TEXT EXCERPT |
****************

Thus, $P(X \leq x-\varepsilon) \leq \lim _{n \rightarrow \infty} P\left(X_n \leq x\right) \leq P(X \leq x+\varepsilon)$

However, converse is not true. Here is a counterexample. Let the PDF $f_X (x)$ of $X$ be symmetric about $0$, i.e., $-X$’s PDF is also $f_X$. Define

\[\begin{aligned} X_n=\left\{\begin{array}{cc} X & n \text { odd } \\ -X & n \text { even } \end{array}\right. \end{aligned}\]

Clearly, $F_{X_n} = F_X$ for all $x$ in the support of $X$. But, $X_n \overset{P}{\not\to} X$ generally.

But, if $X$ is a constant random variable, then we can ensure the converse:

$\mathbf{Thm\ 4.}$ $X_n \overset{P}{\to} a$ $\Leftrightarrow$ $X_n \overset{D}{\to} a$.

****************

DATA EXCERPT |
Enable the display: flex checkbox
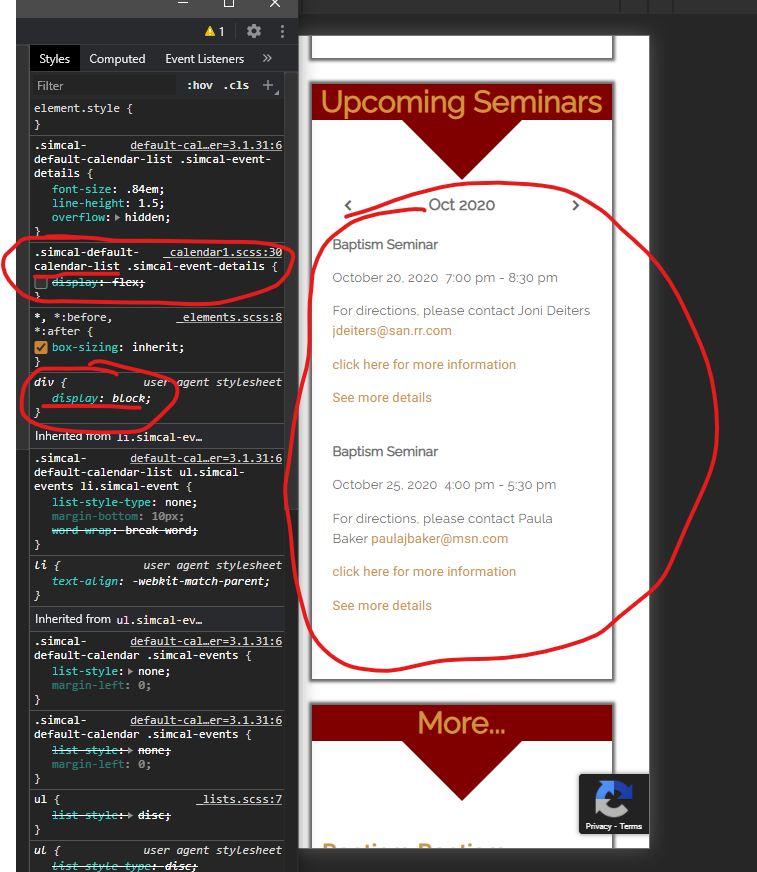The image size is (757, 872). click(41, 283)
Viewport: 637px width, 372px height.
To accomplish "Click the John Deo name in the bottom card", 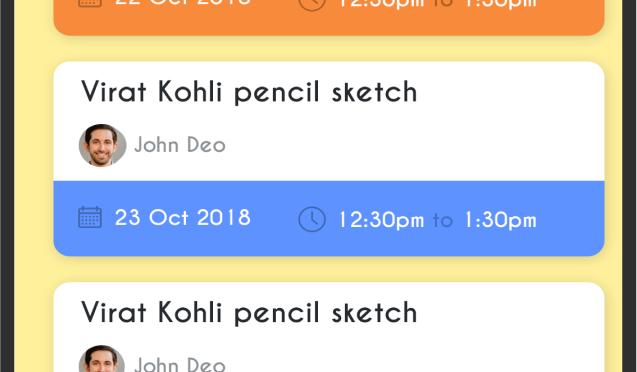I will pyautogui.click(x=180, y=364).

****************

SHORT PROBLEM |
Answer these from the text on convergence of random variables:
(a) In the counterexample, what is X_n equal to when n is even?
(b) What property must the PDF of X have in that counterexample?
(c) In what case does the text say the converse can be ensured?

EXERCISE OUTPUT |
(a) −X
(b) It must be symmetric about 0, so −X has the same PDF.
(c) When X is a constant random variable.